- Directed by: Todd Haynes
- Written by: Todd Haynes; Jonathan Raymond;
- Story by: Todd Haynes; Jonathan Raymond; Joaquin Phoenix;
- Produced by: Christine Vachon; Pamela Koffler;
- Starring: Pedro Pascal; Danny Ramirez;
- Production companies: MK2 Films; Killer Films; IPR.VC; Paloma Negra Films;
- Countries: France; Mexico; Finland; United States;
- Language: English

= De Noche (film) =

Upcoming film by Todd Haynes

De Noche is an upcoming romantic drama film directed by Todd Haynes and written by Haynes and Jonathan Raymond. It stars Pedro Pascal and Danny Ramirez.

==Premise==
Two men in the 1930s fall in love and leave the United States for Mexico.

==Cast==
- Pedro Pascal as Richard Rent
- Danny Ramirez as Joe Thomas

==Production==

=== Development ===
In May 2023, Todd Haynes revealed that he had been developing a script with Joaquin Phoenix and Jon Raymond with Phoenix in the starring role; Haynes said that Phoenix was advising him to "go further" with the explicit material, which Haynes said would likely make it an NC-17 rated film. Haynes elaborated in September 2023 that the project was a sexually explicit "love story between two men set in the 1930's."
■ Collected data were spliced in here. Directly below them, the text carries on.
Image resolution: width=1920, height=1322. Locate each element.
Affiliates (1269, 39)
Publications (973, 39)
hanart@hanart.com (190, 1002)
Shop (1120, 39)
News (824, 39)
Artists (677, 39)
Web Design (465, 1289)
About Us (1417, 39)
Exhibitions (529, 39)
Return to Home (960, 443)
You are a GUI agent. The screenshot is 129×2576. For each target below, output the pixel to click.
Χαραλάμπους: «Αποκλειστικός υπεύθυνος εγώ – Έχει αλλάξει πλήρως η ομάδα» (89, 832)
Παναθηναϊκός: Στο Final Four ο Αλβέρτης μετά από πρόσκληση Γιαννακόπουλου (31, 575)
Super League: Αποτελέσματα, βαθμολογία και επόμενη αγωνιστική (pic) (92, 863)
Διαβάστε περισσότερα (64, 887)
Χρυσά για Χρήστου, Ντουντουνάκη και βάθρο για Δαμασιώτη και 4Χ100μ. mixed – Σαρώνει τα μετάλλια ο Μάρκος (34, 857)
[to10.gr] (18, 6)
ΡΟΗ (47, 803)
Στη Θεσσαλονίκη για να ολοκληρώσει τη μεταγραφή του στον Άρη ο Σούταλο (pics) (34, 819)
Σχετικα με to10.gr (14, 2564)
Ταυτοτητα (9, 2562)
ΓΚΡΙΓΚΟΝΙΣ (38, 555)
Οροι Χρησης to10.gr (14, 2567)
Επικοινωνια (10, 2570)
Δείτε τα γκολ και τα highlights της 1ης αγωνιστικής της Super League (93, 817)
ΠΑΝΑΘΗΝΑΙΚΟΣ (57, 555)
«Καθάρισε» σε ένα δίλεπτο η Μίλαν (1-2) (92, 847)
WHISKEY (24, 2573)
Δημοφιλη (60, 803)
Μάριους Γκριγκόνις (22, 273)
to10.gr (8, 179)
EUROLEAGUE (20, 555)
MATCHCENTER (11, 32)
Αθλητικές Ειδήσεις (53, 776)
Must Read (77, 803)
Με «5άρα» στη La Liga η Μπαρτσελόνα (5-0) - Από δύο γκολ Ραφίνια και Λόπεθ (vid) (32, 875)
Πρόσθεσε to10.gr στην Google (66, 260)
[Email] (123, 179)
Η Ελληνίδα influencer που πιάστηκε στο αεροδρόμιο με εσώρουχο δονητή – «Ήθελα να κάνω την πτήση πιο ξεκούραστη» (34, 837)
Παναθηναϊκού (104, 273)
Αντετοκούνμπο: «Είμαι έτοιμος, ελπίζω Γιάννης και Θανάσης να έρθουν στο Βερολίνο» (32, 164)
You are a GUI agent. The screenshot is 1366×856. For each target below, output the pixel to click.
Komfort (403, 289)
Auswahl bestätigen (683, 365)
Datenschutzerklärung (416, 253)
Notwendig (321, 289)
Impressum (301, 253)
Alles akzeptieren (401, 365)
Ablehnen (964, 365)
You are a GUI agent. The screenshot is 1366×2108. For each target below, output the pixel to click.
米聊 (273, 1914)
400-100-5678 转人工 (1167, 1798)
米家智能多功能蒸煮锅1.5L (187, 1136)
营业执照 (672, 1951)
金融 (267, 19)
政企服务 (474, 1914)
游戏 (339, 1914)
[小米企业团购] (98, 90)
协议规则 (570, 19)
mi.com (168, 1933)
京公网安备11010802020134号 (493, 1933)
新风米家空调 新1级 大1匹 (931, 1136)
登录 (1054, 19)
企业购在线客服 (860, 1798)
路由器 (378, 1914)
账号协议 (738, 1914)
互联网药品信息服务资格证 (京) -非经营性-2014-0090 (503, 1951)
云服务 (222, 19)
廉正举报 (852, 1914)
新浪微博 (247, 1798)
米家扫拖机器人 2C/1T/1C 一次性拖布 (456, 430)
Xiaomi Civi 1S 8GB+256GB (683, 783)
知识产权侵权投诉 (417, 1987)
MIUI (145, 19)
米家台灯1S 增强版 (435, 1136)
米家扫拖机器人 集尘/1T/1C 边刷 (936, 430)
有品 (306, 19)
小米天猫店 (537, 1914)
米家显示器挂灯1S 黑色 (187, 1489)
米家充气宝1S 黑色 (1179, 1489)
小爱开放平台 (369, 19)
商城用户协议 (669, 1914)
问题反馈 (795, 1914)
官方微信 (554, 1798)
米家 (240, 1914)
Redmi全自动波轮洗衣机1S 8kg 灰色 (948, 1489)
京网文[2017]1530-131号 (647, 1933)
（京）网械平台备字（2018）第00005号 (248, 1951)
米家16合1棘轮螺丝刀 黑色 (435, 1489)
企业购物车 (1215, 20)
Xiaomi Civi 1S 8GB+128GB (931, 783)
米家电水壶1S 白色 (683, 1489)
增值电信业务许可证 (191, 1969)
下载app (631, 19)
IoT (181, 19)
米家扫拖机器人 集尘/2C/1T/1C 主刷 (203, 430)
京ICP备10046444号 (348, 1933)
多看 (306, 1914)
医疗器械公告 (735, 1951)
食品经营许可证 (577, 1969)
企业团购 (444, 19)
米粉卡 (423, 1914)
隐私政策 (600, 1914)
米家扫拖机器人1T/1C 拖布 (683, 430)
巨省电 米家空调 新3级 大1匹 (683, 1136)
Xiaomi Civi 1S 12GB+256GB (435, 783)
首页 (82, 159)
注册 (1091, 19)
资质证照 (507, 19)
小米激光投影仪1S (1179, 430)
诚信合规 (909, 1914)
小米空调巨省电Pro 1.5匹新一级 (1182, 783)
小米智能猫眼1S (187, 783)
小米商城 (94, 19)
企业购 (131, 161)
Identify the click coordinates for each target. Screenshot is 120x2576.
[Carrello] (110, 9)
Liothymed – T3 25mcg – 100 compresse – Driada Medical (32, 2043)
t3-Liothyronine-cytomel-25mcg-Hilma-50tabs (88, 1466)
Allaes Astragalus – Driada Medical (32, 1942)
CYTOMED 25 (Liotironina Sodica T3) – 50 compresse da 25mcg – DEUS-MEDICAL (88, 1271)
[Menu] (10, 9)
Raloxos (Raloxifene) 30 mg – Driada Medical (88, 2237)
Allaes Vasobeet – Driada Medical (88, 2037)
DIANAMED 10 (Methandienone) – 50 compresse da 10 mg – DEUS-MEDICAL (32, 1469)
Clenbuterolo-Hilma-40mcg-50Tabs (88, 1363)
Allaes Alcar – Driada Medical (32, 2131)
In July 2024, Danny Ramirez was cast to co-star opposite Phoenix. Speaking about the audition process, Ramirez said it "was extensive, and so what I walked away with that was just the artistic validation of throwing down opposite of [Joaquin] in this chemistry read… There was a moment that I was like, 'Oh, I've arrived as a performer.'" However, the project was cancelled days before filming began when Phoenix abruptly quit. Phoenix reportedly got "cold feet" according to a source close to the production; the production company lost over a million dollars as a result of the cancellation. Producer Christine Vachon confirmed that the allegations against Phoenix were true and wrote in a deleted social media post: "It has been a nightmare. If you are tempted to finger wag or admonish us that 'that's what you get for casting a straight actor' — DON'T. This was HIS project that he brought to US."

One year later, in August 2025, the project was revived, now titled De Noche, with Pedro Pascal replacing Phoenix.

=== Filming ===
Principal photography began in March 2026 in Sonora. Filming primarily occurred in Mexico City, which was chosen after the team initially considered Guadalajara prior to Phoenix's departure from the project.